Une prise en charge holistique
La Clinique JAP est composée d’une équipe interdisciplinaire qui œuvre de concert pour aider les jeunes à réintégrer le plus possible leur trajectoire de vie et leurs rôles sociaux. Des ergothérapeutes, travailleurs sociaux, infirmières, psychothérapeutes et psychiatres interviennent pour offrir une pharmacothérapie appropriée, s’adapter aux déficits secondaires à la psychose, accompagner le patient et son entourage, et aider à donner du sens à cette expérience souvent traumatisante.
Les jeunes fréquentant la clinique peuvent également recevoir du soutien par des pairs, des individus étant ou ayant été atteints d’une psychose qui utilisent leur expérience avec la maladie et les traitements pour aider autrui. « Les pairs-aidants jouent des rôles importants auprès des jeunes. C’est difficile d’apprendre qu’on a une maladie, de surcroit une maladie mentale qui est associée à beaucoup de stigmatisation. Ces personnes sont donc des modèles de rétablissement positif, ils incarnent l’espoir. »

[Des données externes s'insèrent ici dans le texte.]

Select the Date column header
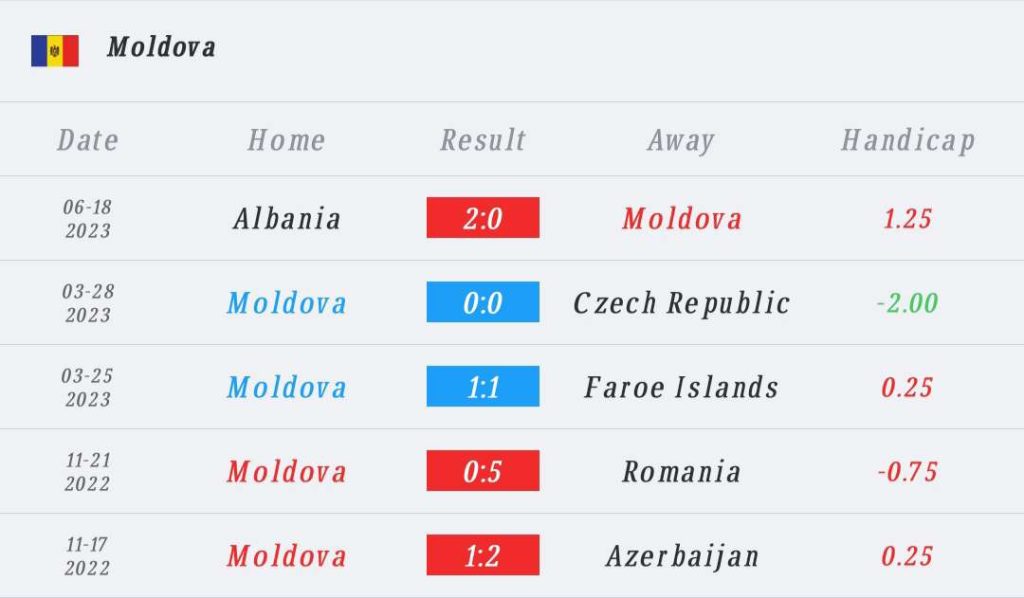The image size is (1024, 598). (88, 140)
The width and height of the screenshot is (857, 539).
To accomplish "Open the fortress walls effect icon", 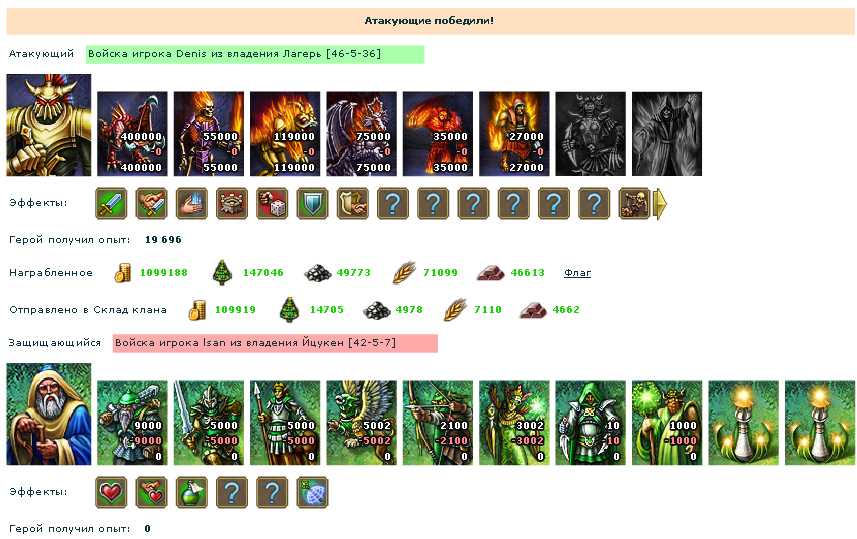I will pyautogui.click(x=232, y=203).
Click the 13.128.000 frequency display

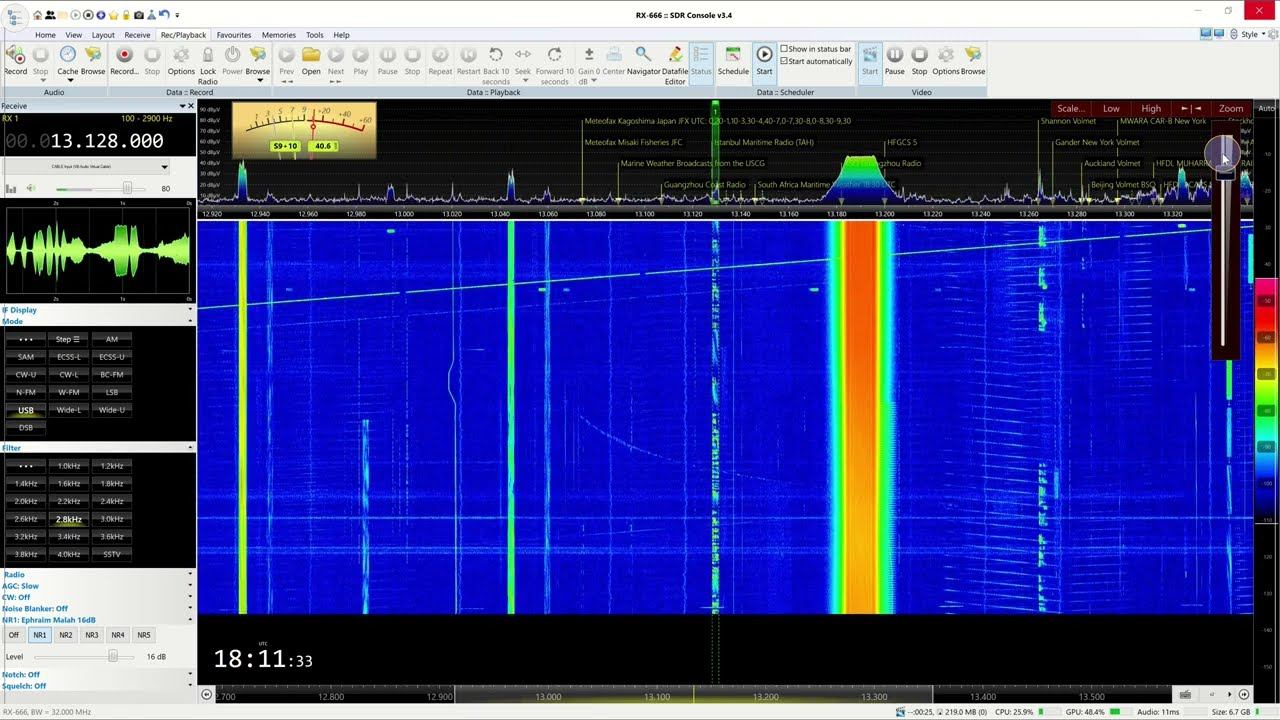[107, 142]
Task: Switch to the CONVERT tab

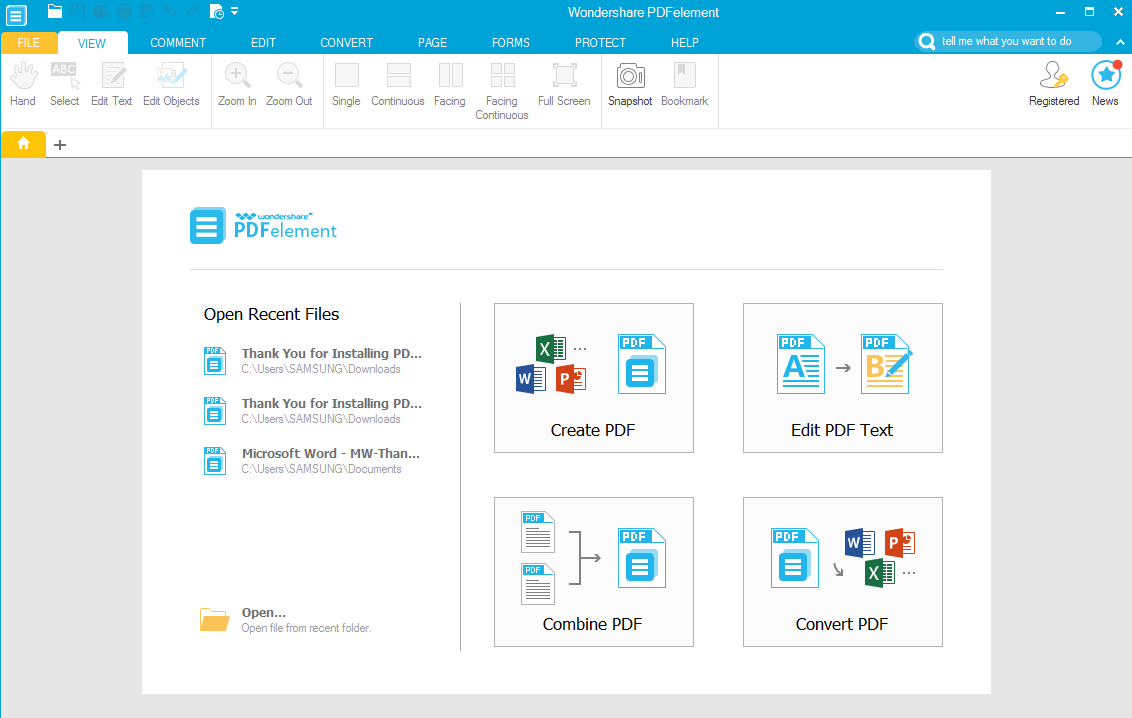Action: (x=346, y=43)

D’une durée de trois ans, le suivi préconise une approche adaptée aux jeunes (youth friendly), pour que ces derniers se sentent compris, écoutés, acceptés. « On essaie de s’adresser à eux dans des termes qu’ils vont comprendre, on ajuste les horaires de rendez-vous au calendrier scolaire ou de travail, les lieux physiques sont aménagés en conséquence, les choix d’activités thérapeutiques sont adaptés à leur âge. »
Une approche qui semble porter ses fruits : 80 % des jeunes traités à la Clinique JAP qui présentent un premier épisode psychotique verront leurs symptômes disparaître ou s’améliorer à l’intérieur des trois premiers mois. « Contrairement aux préjugés, la grande majorité retournent au travail et/ou aux études et vivent de façon autonome dans leur communauté », se réjouit la docteure Abdel-Baki.

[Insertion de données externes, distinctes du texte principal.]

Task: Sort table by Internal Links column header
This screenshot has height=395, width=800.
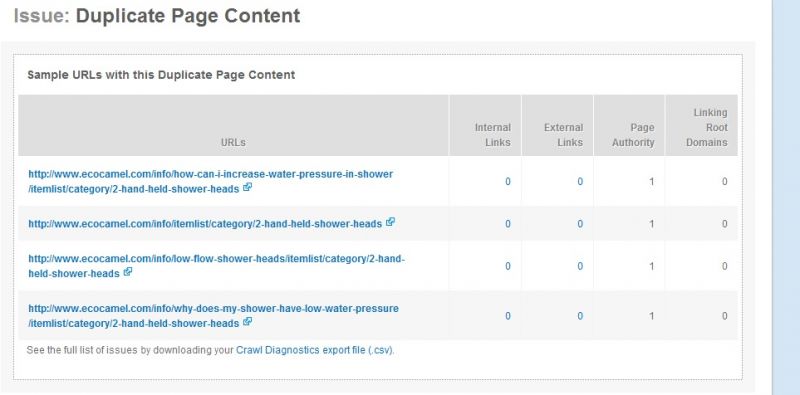Action: (x=493, y=135)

En savoir plus sur la Clinique JAP Fondée en 1999, la Clinique JAP offre aux jeunes aux prises avec une psychose débutante de meilleures possibilités de rétablissement par le biais d’une intervention interdisciplinaire spécialisée, précoce, intensive, axée surtout sur les services dans la communauté. Elle s’adresse : Les jeunes peuvent être référés par des professionnels en santé mentale, des médecins, des psychologues ou intervenants travaillant auprès de jeunes. La famille, l’école, les amis ou les personnes elles-mêmes peuvent également soumettre une demande de consultation. Suivant l’exemple de la Clinique JAP (qui a pour mission de soutenir le développement de ce modèle de soins) et d’autres cliniques pionnières, plusieurs cliniques similaires existent maintenant à travers la province.